County road in Nordland, Norway

County Road 828 (Fylkesvei 828) is a 33.6 km road in Nordland County, Norway. It is also locally named Hæstadveien (Hæstad Road), Seløyveien (Seløy Road), Brunsvikveien (Brunsvik Road), Nord-Herøyveien (North Herøy Road), Sør-Herøyveien (South Herøy Road), Fagervikveien (Fagervik Road), and Flostadveien (Flostad Road).

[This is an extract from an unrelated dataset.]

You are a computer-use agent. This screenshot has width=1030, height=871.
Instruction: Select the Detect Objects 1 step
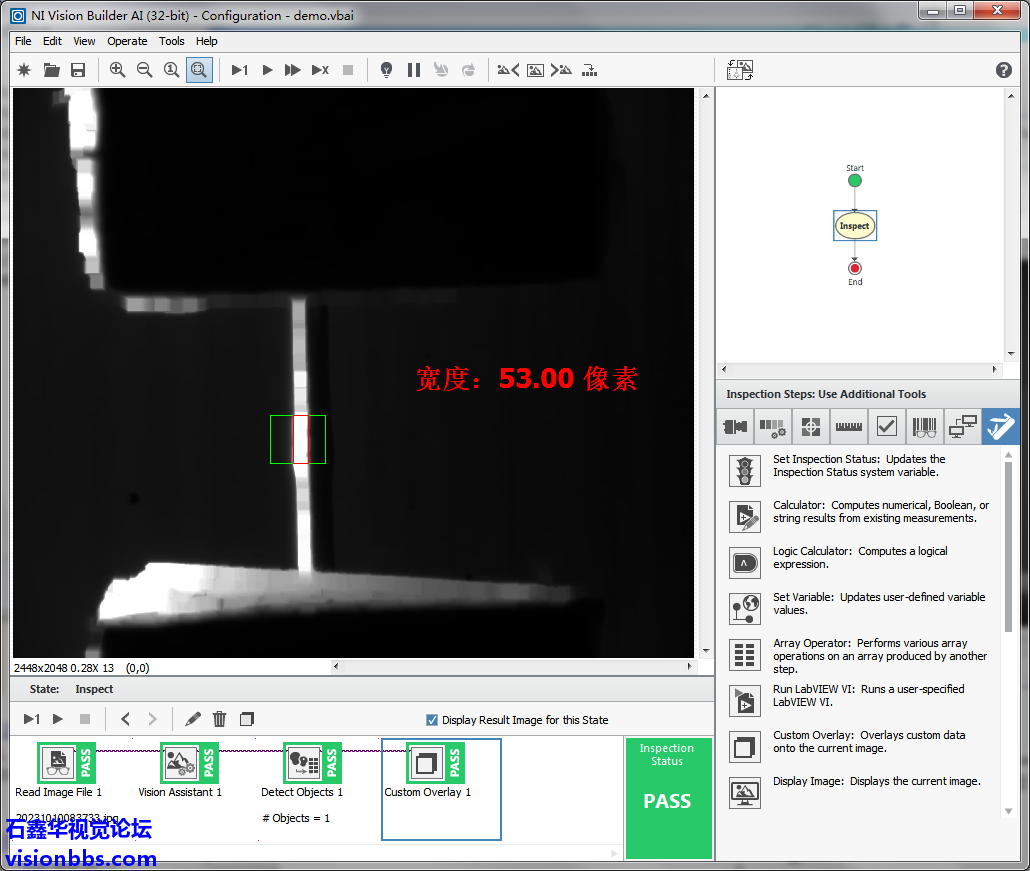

The road runs from the ferry terminal at the village of Bjørn in Dønna Municipality along the south coast of the island of Dønna, passing through the village of Hestad. At the southern part of the island, it crosses the Åkviksundet Bridge and passes over several small islands, including Staulen, Skardsøya, Kjeøya, and Hestøya, before reaching the island of Nord-Herøy in Herøy Municipality. There one branch of the road runs northeast to the ferry terminal at Engan. The other branch runs southwest along the length of Nord-Herøy, crosses Herøysundet (Herøy Strait) via the Herøysund Bridge to the island of Sør-Herøy, turns south at Herøy School (Sentralskolen), and then turns east at Kjerkåsen before terminating at the ferry terminal at Flostad.